A block of data
━━━━
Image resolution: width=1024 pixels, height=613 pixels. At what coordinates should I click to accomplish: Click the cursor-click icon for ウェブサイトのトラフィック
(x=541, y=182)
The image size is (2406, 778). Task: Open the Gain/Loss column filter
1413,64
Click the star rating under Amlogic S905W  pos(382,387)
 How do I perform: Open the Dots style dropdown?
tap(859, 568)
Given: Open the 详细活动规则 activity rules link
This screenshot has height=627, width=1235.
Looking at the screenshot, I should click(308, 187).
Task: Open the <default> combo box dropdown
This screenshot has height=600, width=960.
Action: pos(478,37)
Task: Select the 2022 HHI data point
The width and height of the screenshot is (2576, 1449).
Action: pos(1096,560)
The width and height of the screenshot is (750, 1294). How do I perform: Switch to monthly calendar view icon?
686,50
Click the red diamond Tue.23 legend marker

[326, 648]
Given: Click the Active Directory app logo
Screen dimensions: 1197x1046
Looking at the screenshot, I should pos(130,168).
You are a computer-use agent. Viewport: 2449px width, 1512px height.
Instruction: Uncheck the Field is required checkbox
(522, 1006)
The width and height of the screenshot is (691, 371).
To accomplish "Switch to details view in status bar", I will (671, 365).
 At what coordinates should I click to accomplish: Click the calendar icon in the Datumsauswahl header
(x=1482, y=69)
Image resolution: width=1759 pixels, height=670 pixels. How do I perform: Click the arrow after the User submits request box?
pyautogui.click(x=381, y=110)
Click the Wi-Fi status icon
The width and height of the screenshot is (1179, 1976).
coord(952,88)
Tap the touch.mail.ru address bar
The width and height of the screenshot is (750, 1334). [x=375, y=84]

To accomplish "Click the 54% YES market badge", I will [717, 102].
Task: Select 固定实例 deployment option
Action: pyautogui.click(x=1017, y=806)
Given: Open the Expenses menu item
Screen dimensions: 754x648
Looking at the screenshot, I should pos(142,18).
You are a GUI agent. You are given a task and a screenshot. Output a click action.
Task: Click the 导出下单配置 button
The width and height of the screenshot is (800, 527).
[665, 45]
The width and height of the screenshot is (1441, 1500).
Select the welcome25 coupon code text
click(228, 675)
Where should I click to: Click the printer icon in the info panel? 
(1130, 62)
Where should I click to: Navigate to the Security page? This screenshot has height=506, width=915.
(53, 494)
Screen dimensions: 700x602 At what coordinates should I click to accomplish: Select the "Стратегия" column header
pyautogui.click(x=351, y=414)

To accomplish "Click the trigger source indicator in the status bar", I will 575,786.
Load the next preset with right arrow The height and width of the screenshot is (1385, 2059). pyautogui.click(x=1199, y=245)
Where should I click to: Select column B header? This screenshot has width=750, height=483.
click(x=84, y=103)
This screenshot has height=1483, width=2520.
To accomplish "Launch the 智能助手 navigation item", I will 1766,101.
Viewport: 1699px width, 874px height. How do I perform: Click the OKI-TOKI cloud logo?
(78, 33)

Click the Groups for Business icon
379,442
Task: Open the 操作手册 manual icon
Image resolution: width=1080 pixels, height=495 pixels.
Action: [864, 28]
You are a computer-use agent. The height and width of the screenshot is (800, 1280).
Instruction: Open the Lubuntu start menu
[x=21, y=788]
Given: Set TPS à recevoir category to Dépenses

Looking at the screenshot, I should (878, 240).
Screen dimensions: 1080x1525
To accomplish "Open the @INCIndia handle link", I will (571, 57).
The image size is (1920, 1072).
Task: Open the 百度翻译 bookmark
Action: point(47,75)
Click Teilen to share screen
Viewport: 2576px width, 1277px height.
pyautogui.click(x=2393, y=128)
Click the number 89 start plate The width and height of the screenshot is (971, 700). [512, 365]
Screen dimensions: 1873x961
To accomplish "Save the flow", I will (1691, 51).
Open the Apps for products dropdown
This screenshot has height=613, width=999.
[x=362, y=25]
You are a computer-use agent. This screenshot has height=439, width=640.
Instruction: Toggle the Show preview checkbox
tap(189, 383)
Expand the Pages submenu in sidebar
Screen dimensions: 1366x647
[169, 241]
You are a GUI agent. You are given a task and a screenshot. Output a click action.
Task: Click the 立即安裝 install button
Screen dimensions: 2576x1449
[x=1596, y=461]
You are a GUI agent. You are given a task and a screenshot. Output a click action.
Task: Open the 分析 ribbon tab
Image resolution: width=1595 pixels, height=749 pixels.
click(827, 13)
━━━━
= What you will do =
Rewrite the listing above with every "Screen dimensions" changed to "Screen size", leaving all else the same.

= Solution to this task =
Image resolution: width=1024 pixels, height=613 pixels. At what coordinates should I click to accomplish: Click the cursor-click icon for ウェブサイトのトラフィック
(x=541, y=182)
The image size is (2406, 778). Task: Open the Gain/Loss column filter
1413,64
Click the star rating under Amlogic S905W  pos(382,387)
 How do I perform: Open the Dots style dropdown?
tap(859, 568)
Given: Open the 详细活动规则 activity rules link
This screenshot has height=627, width=1235.
Looking at the screenshot, I should click(308, 187).
Task: Open the <default> combo box dropdown
This screenshot has height=600, width=960.
Action: pos(478,37)
Task: Select the 2022 HHI data point
The width and height of the screenshot is (2576, 1449).
Action: pos(1096,560)
The width and height of the screenshot is (750, 1294). How do I perform: Switch to monthly calendar view icon?
686,50
Click the red diamond Tue.23 legend marker

[326, 648]
Given: Click the Active Directory app logo
Screen size: 1197x1046
Looking at the screenshot, I should pos(130,168).
You are a computer-use agent. Viewport: 2449px width, 1512px height.
Instruction: Uncheck the Field is required checkbox
(522, 1006)
The width and height of the screenshot is (691, 371).
To accomplish "Switch to details view in status bar", I will (671, 365).
 At what coordinates should I click to accomplish: Click the calendar icon in the Datumsauswahl header
(x=1482, y=69)
Image resolution: width=1759 pixels, height=670 pixels. How do I perform: Click the arrow after the User submits request box?
pyautogui.click(x=381, y=110)
Click the Wi-Fi status icon
The width and height of the screenshot is (1179, 1976).
coord(952,88)
Tap the touch.mail.ru address bar
The width and height of the screenshot is (750, 1334). [x=375, y=84]

To accomplish "Click the 54% YES market badge", I will [717, 102].
Task: Select 固定实例 deployment option
Action: pyautogui.click(x=1017, y=806)
Given: Open the Expenses menu item
Screen size: 754x648
Looking at the screenshot, I should pos(142,18).
You are a GUI agent. You are given a task and a screenshot. Output a click action.
Task: Click the 导出下单配置 button
The width and height of the screenshot is (800, 527).
[665, 45]
The width and height of the screenshot is (1441, 1500).
Select the welcome25 coupon code text
click(228, 675)
Where should I click to: Click the printer icon in the info panel? 
(1130, 62)
Where should I click to: Navigate to the Security page? This screenshot has height=506, width=915.
(53, 494)
Screen size: 700x602 At what coordinates should I click to accomplish: Select the "Стратегия" column header
pyautogui.click(x=351, y=414)

To accomplish "Click the trigger source indicator in the status bar", I will 575,786.
Load the next preset with right arrow The height and width of the screenshot is (1385, 2059). pyautogui.click(x=1199, y=245)
Where should I click to: Select column B header? This screenshot has width=750, height=483.
click(x=84, y=103)
This screenshot has height=1483, width=2520.
To accomplish "Launch the 智能助手 navigation item", I will 1766,101.
Viewport: 1699px width, 874px height. How do I perform: Click the OKI-TOKI cloud logo?
(78, 33)

Click the Groups for Business icon
379,442
Task: Open the 操作手册 manual icon
Image resolution: width=1080 pixels, height=495 pixels.
Action: [864, 28]
You are a computer-use agent. The height and width of the screenshot is (800, 1280).
Instruction: Open the Lubuntu start menu
[x=21, y=788]
Given: Set TPS à recevoir category to Dépenses

Looking at the screenshot, I should (878, 240).
Screen size: 1080x1525
To accomplish "Open the @INCIndia handle link", I will (571, 57).
The image size is (1920, 1072).
Task: Open the 百度翻译 bookmark
Action: point(47,75)
Click Teilen to share screen
Viewport: 2576px width, 1277px height.
pyautogui.click(x=2393, y=128)
Click the number 89 start plate The width and height of the screenshot is (971, 700). [512, 365]
Screen size: 1873x961
To accomplish "Save the flow", I will (1691, 51).
Open the Apps for products dropdown
This screenshot has height=613, width=999.
[x=362, y=25]
You are a computer-use agent. This screenshot has height=439, width=640.
Instruction: Toggle the Show preview checkbox
tap(189, 383)
Expand the Pages submenu in sidebar
Screen size: 1366x647
[169, 241]
You are a GUI agent. You are given a task and a screenshot. Output a click action.
Task: Click the 立即安裝 install button
Screen size: 2576x1449
[x=1596, y=461]
You are a GUI agent. You are given a task and a screenshot. Output a click action.
Task: Open the 分析 ribbon tab
Image resolution: width=1595 pixels, height=749 pixels.
click(827, 13)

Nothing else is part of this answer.